Faisant recours à la règlementation en vigueur au Bénin, il apparaît clairement que le tribunal de Parakou est resté collé à la loi n°2002-16 du 18 octobre 2004 portant régime de la faune en République du Bénin et de son texte d’application. Les articles 153 et 154 de cette loi ont prévu qu’un trafiquant a qui les faits cités supra sont reprochés soit condamné à une amende de 100.000 à 500.000 Fcfa et /ou à un emprisonnement de 3 mois à 3 ans. C’est à travers ces genres de décisions qui n’accordent aucune clémence aux trafiquants d’ivoires qu’un patrimoine faunique peut être sauvegardé.

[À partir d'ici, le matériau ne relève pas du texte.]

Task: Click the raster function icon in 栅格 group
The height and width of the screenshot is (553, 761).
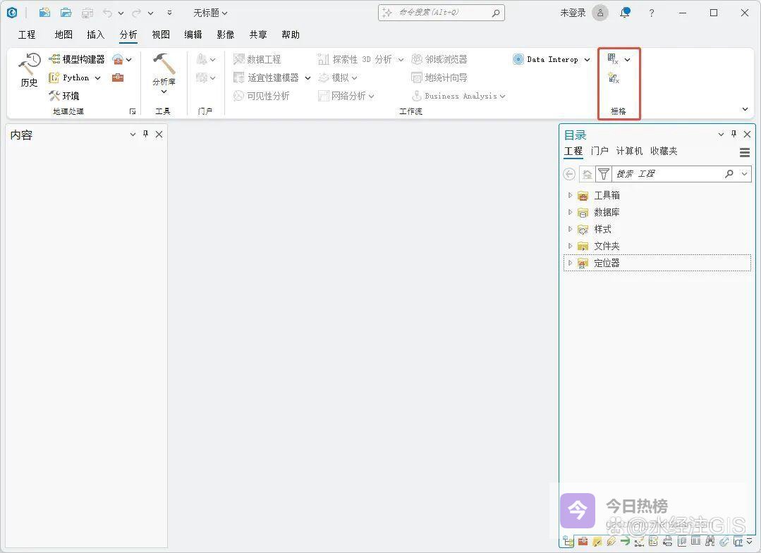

L’éléphant étant une espèce en danger critique d’extinction comme d’autres animaux menacés de disparition, les sanctions doivent être exemplaires pour décourager ceux qui malgré les interdictions continuent de commercialiser leurs trophées. Cette décision du 21 juillet 2020 du Tpi de Parakou est de nouveau la preuve que la justice est toujours engagée à apporter sa touche à la lutte contre la criminalité faunique au Bénin. Cela réconforte non seulement le gouvernement mais aussi les activistes qui ne cessent de se battre au quotidien pour la sauvegarde des espèces partiellement et intégralement protégées.